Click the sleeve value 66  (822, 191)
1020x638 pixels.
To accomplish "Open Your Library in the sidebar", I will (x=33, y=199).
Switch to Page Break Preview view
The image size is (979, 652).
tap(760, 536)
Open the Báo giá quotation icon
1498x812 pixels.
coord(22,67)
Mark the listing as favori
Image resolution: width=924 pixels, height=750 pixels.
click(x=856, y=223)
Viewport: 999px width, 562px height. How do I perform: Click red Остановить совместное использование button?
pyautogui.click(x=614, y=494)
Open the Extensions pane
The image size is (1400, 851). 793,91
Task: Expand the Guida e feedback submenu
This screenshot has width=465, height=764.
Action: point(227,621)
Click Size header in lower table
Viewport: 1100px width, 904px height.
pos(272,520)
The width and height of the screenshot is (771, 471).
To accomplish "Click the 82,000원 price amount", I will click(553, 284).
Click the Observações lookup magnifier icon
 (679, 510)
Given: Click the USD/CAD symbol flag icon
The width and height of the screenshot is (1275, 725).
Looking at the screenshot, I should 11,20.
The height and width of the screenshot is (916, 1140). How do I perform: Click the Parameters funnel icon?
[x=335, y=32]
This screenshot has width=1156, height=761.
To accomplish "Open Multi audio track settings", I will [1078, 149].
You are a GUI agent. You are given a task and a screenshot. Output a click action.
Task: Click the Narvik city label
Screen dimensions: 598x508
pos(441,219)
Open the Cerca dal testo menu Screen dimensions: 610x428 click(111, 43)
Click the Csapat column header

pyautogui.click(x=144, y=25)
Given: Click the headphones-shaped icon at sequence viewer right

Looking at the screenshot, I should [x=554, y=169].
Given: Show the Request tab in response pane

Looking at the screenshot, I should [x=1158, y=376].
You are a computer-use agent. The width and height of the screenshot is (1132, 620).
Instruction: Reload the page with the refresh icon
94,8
---
● Problem to work on: Please repeat, exactly and only, the lines from the one containing "This screenshot has width=1156, height=761." through the last line of the records, both included.

● Final answer:
This screenshot has width=1156, height=761.
To accomplish "Open Multi audio track settings", I will [1078, 149].
You are a GUI agent. You are given a task and a screenshot. Output a click action.
Task: Click the Narvik city label
Screen dimensions: 598x508
pos(441,219)
Open the Cerca dal testo menu Screen dimensions: 610x428 click(111, 43)
Click the Csapat column header

pyautogui.click(x=144, y=25)
Given: Click the headphones-shaped icon at sequence viewer right

Looking at the screenshot, I should [x=554, y=169].
Given: Show the Request tab in response pane

Looking at the screenshot, I should [x=1158, y=376].
You are a computer-use agent. The width and height of the screenshot is (1132, 620).
Instruction: Reload the page with the refresh icon
94,8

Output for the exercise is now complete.